Friendship Stars Quilted

Stringbean’s quilt followed a pattern by Christa Watson, from her Craftsy class “Startup Library: Quilting.” It’s a singularly well-designed project for an ambitious beginner, with lots of little touches that grow skills without adding difficulties. I know how difficult it is to design a piece like that!

This was especially evident in the quilting. The quilt is first anchored with squiggly lines of walking foot quilting, then there’s an option to fill the rest of the space with more walking foot quilting or to try free-motion.

Walking foot quilting was not new to me, but the squiggly lines were. It’s an aesthetically forgiving design, but more difficult than I thought it would be. It’s not as if I just zip a line across the quilt; there’s a lot of pausing to shift the bulk of the thing and remove basting pins. And every time I stop, I have to restart in a way that allows the curving line to continue smoothly. This is harder than I thought because there’s a big thorax of a walking foot covering what I just stitched! Guessing did not work and remembering is a laugh, so I just lifted up the foot with the needle down and lined it up as well as I could. As I said, it’s a very forgiving line, so you can’t find my many errors unless you look for them.

Shifting this much quilt around the machine wasn’t difficult per se, but it required a lot of attention. Ok, it was difficult. At all times you are trying to balance the positioning of the quilt so that no part of it is pressing or hanging or dragging or generally making the fabric under the machine move under any influence except your hands (free motion) or the feed dogs (walking foot). This is rather like leading a hippopotamus in a ballet en pointe.

The walking foot quilting was no walk in the park, but it was on familiar ground. Once I started free motion quilting, I was in new territory altogether.

I’ll spare you the details of all my sampling, but the short version is this: try as I might, I couldn’t get the cotton thread to work. I tested tension, I cleaned my machine, I used a larger eye needle, and I went slow, but the cotton thread just shredded so easily. And going slowly made my work look terrible. My machine is like a gas stove; it basically has on and off, and anything in the middle is less than precise.

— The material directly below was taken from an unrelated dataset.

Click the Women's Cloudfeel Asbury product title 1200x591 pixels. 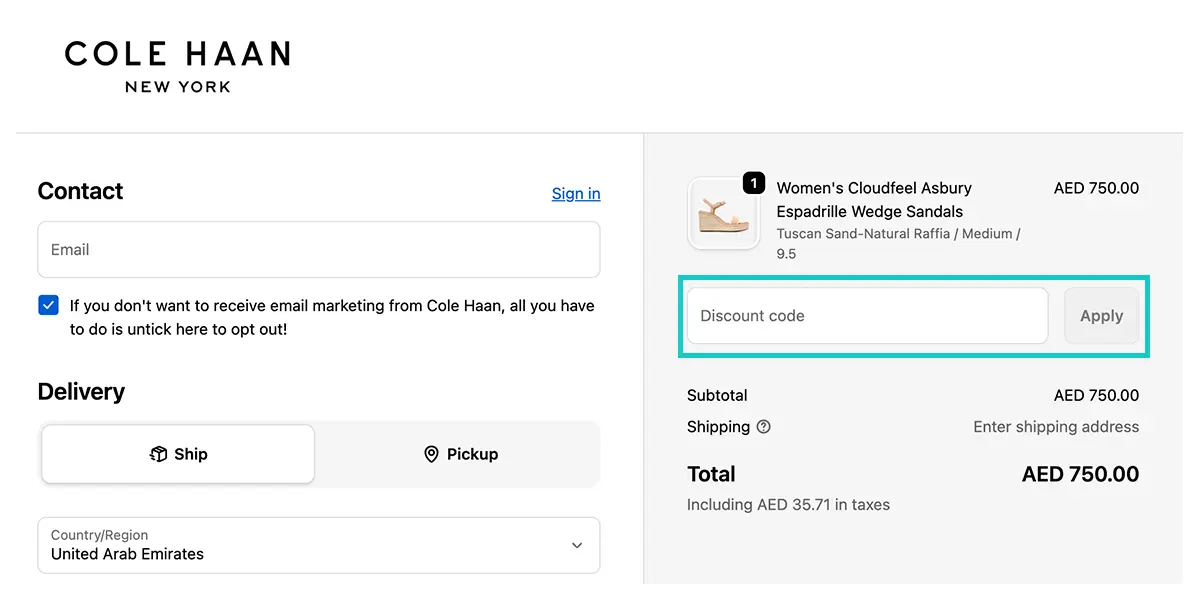[x=874, y=200]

Following Leah Day’s advice on her blog, I switched to polyester thread. It worked about a hundred times better.

On the big quilt the polyester thread still shredded fairly often, but I developed a trick of starting immediately and only cutting and rethreading the top thread. Then I went back a couple stitches, did a few locking stitches, and went back over my work. This made a wee knot on the back with a few locking stitches, but nothing awful.

In person and close up, especially on the back, you can see all the quilting errors.

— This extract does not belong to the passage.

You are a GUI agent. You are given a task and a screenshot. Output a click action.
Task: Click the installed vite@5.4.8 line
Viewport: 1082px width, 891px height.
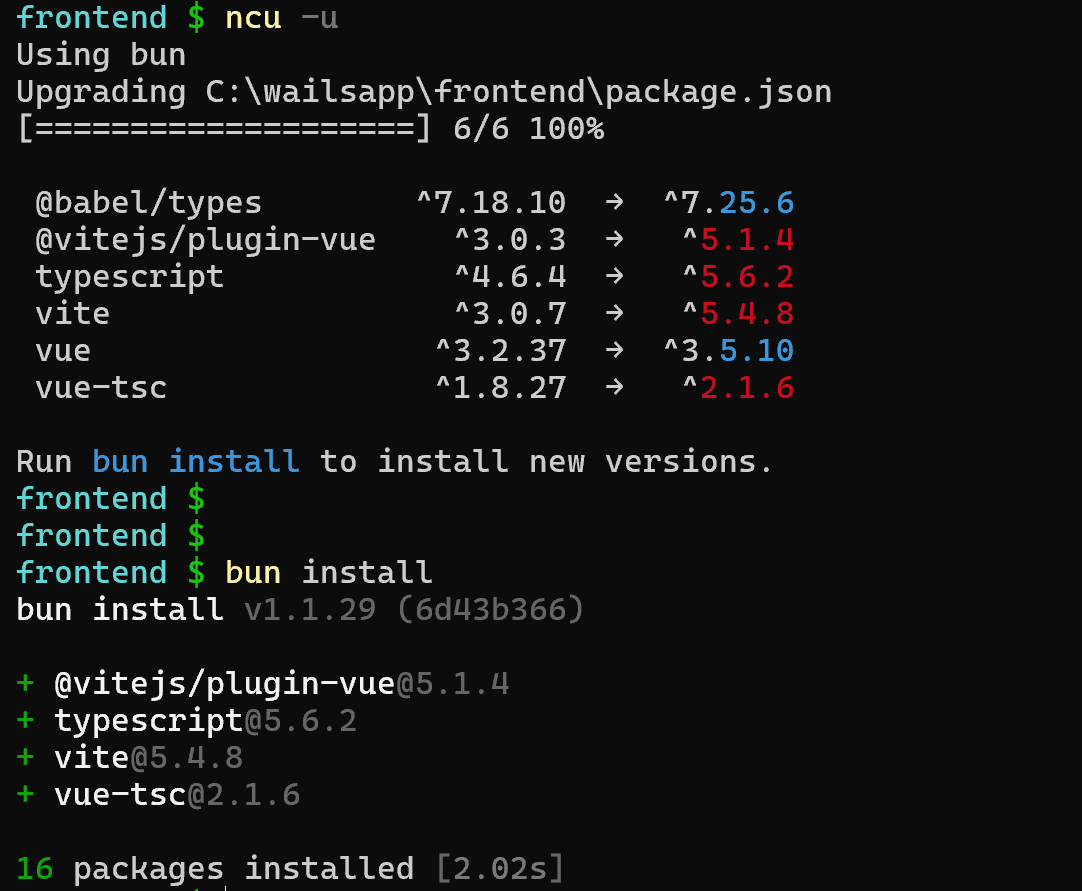[x=148, y=758]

The polyester thread I found in town works great, though there’s not quite the variety of colors in large spools. You can tell there’s a difference in bright daylight, but Stringbean doesn’t mind. Her exact words were “wow mom, you’re really good at this.” To which I replied, “thank you, I’m working hard at it.

Friday saw a day of frustration as I worked on the cotton thread and despaired. That night, I prayed for my quilting to go better. It felt pretty silly, when my next prayer was for friends going through some serious hard times, but I asked.

The “Lego stadium”

Saturday, by the time breakfast was cleaned up, the girls had brought all the Lego out to the clean living room, declared it a “Lego stadium,” and spent the entire morning entertaining themselves. Meanwhile, I had decided to give in and try the polyester thread, with very good results. All told I spent about six hour sewing on Saturday, and I got the all eighteen stars quilted. Thank you Lord for your kindness in the little things!

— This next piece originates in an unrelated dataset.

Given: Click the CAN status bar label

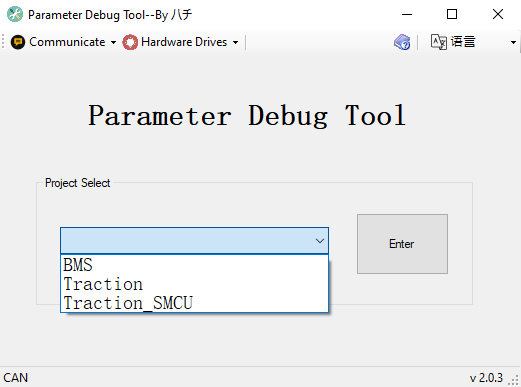Looking at the screenshot, I should [16, 378].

The scribble stitch surprised me by being pretty easy. Like the wavy lines, the squiggles are very forgiving of irregularities. I just didn’t think about it too hard, then stepped back and admired the shapes that appeared before me. I sometimes got a little bit of puckering when I was close to the wavy lines, but oh well. That was very organic and fun.

To my surprise, the continuous curves inside the friendship stars were much harder. To make it look smooth, I really had to do a whole curve in one motion, which is pretty challenging (even with the excellent benefit of quilting gloves). The darning foot I have would sometimes have a hard time when I got close to a corner, bumping into the bulk of seam allowances underneath. So that took many stars before I felt they were going well. Most passed the “galloping horse test” though; only one really looked like dogs breakfast so much that I had to pick it out and redo it. It was on the darkest fabric too.

After redoing.

The next day I went from connecting binding strips in the morning to hand stitching the binding on at night. It took until 11 pm, but it was done. What a weekend!

I love blind stitching a binding by hand. It looks so incredibly sharp, and it takes a quilt from looking like a WIP to a finished item so so dramatically. It’s like a magic trick.

Stringbean is very pleased with her new quilt. She slept under it for the first time last night, and I have wild hopes that having a nice quilt will make her more excited to make her bed!

Of course, that wasn’t the point of the quilt. The point was the fun of making it, and to celebrate my little star, who is such a friend and leader to her little sisters.

Love you Stringbean. Stay cozy.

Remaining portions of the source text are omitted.